During the 19th century, Parliament passed several laws to simplify legal procedure, and the old forms of action were gradually swept away:
- For personal forms of action, the Uniformity of Process Act 1832 imposed a single uniform process. The older forms of writ were abolished and a new form of writ was to be used, although the writ had to state the form of action that was being used.
- The next year, most real and mixed actions were abolished, by the Real Property Limitation Act 1833.
- There then followed the Common Law Procedure Act 1852, which dropped the requirement that any particular form of action should be mentioned within a writ.
- Finally, with the passage of the Judicature Act 1873, the last vestiges of the forms of action were removed. The flexible bill procedure of Chancery was adopted by the common law courts. It was now only necessary to state the facts sufficient to give rise to one's cause of action.
The substantive law
- Contract. The various writs by which agreements could be enforced became part of a modern law of contract, explicable in terms of consensually assumed obligation. But traces of the old forms of action remain. For example, it is not necessary to show that a claimant has provided consideration where she sues on a deed. This is because consideration was never a requirement in the action of debt sur obligation.
- Tort. The various writs which involved complaint of a civil wrong and a demand for a remedy came together in a law of tort.

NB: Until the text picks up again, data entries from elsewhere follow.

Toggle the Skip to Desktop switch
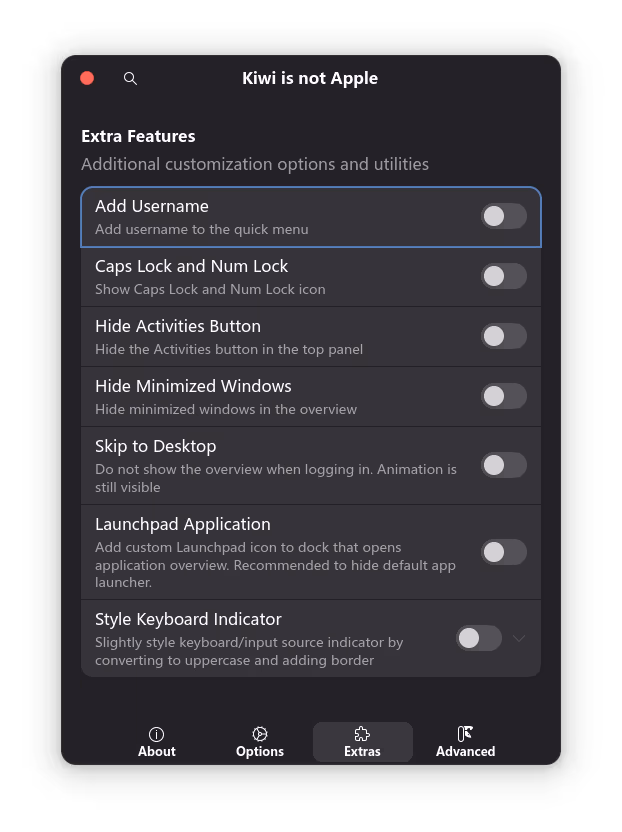 click(504, 465)
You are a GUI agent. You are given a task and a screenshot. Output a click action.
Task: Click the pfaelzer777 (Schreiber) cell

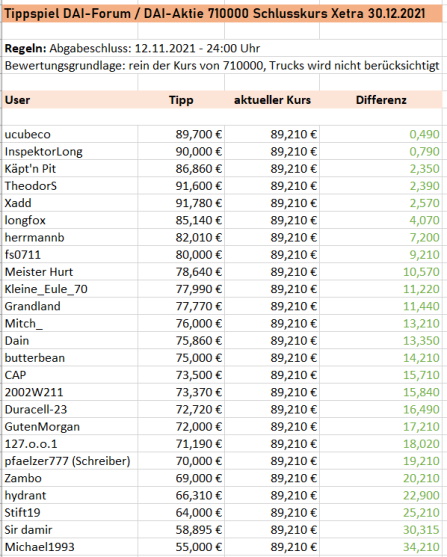(x=68, y=461)
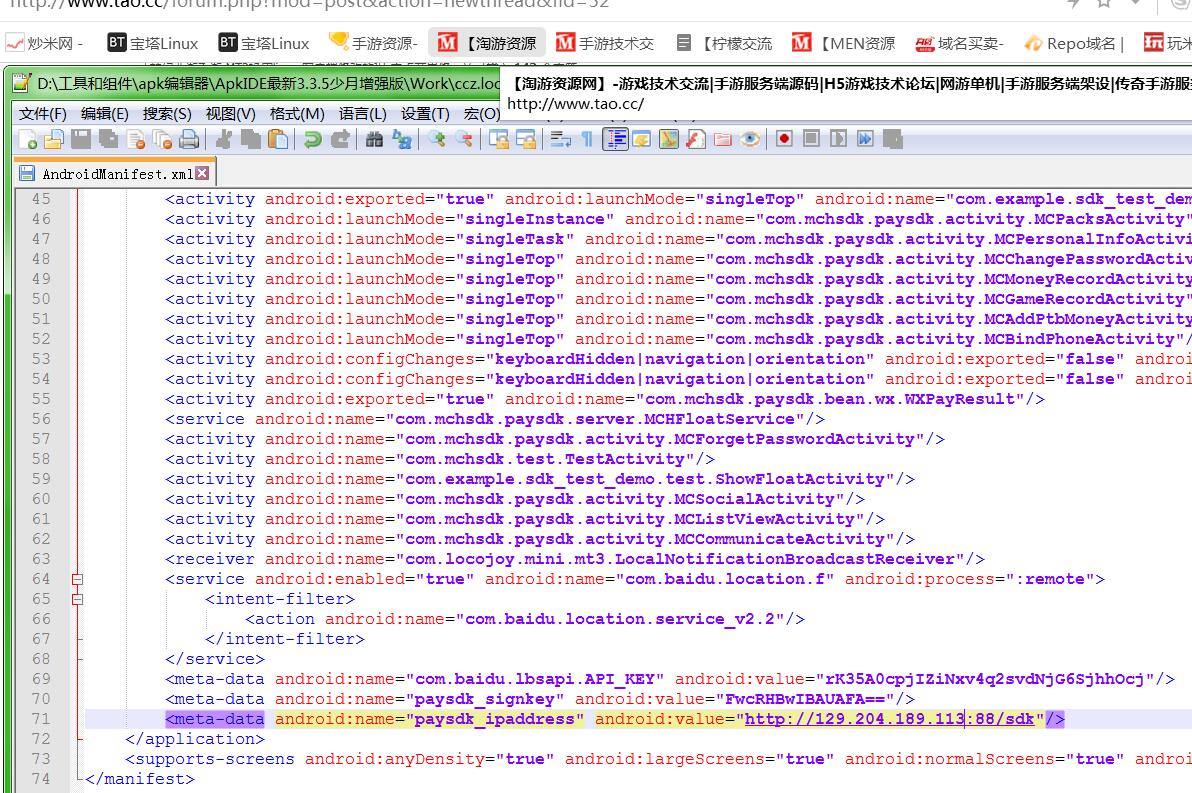Close the AndroidManifest.xml tab

pos(202,174)
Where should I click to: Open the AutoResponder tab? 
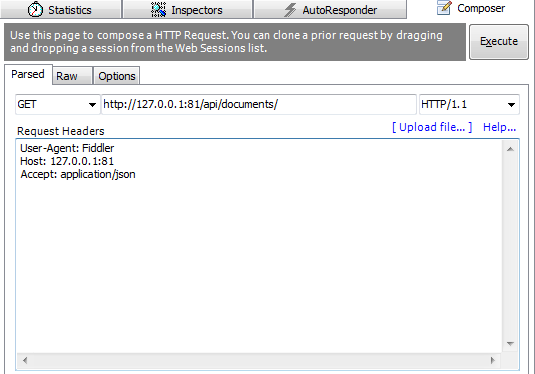[x=330, y=9]
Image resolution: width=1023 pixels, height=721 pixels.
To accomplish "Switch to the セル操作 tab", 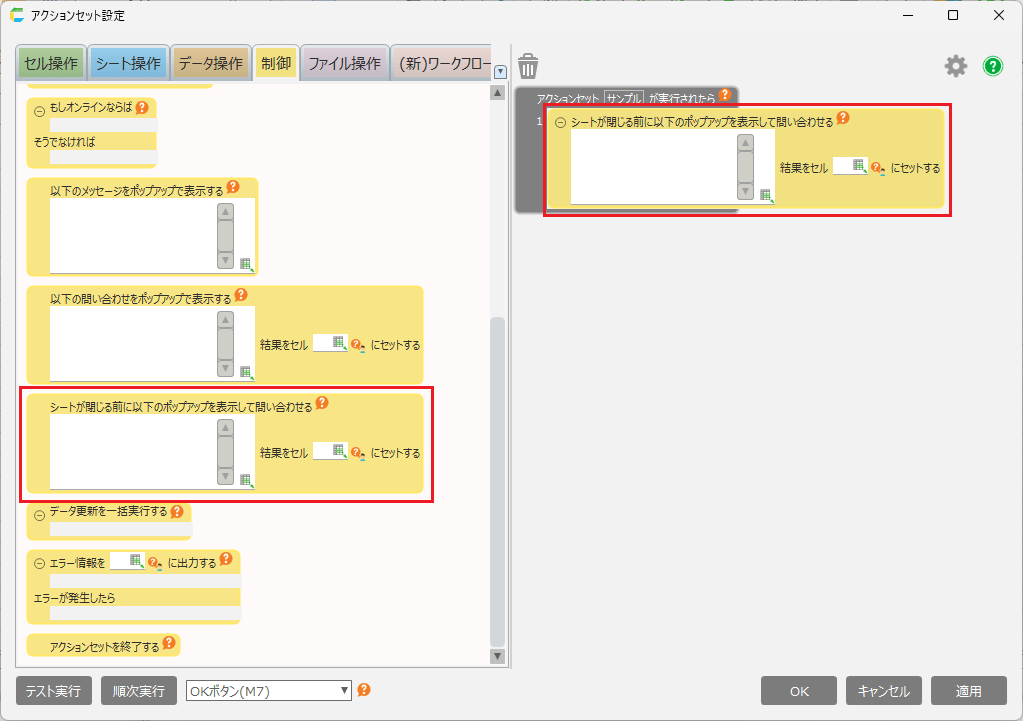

- Unjust enrichment. At first, common law restitutionary obligations were appended to the law of contract and said to form a law of quasi-contract. Motivated by the writing of scholars from Oxford and Cambridge the courts gradually accepted that such obligations were of another kind, underpinned by the concept of unjust enrichment. In Lipkin Gorman v Karpnale Ltd the House of Lords explicitly recognised the independent existence of the law of unjust enrichment.
South Australia
The Supreme Court Act 1935 grants to the Supreme Court of South Australia the like jurisdiction exercised by both the common law and equity courts of England prior to the enactment of the Judiciary Acts which included the initiation of a personal jurisdiction over a person in a case by virtue of the issue of a writ of summons. The judges of the Court were given power to regulate the procedure of the Court within jurisdiction and preserved the Rules of Court extant at 1935 in cases not otherwise provided for. The writ of summons is the common originating process, but takes a form approved under the present rules.
United States
The forms of action survived much longer in the United States. New York was the first to abolish them, by enacting a Code of Civil Procedure in 1850 at the suggestion of David Dudley Field II. Twenty-three other states eventually followed. Section 307 of the California Code of Civil Procedure is a typical example of how the forms of action were abolished in those states: "There is in this State but one form of civil actions for the enforcement or protection of private rights and the redress or prevention of private wrongs."However, the forms of action persisted in the federal courts until 1938, when the Federal Rules of Civil Procedure were promulgated pursuant to the Rules Enabling Act. Rule 2, at that time, stated: "There shall be one form of action to be known as 'civil action.'" Since 35 U.S. states now use versions of the FRCP in their state courts and the remaining 15 states are all "code pleading" states, so the forms of action are now obsolete in the United States.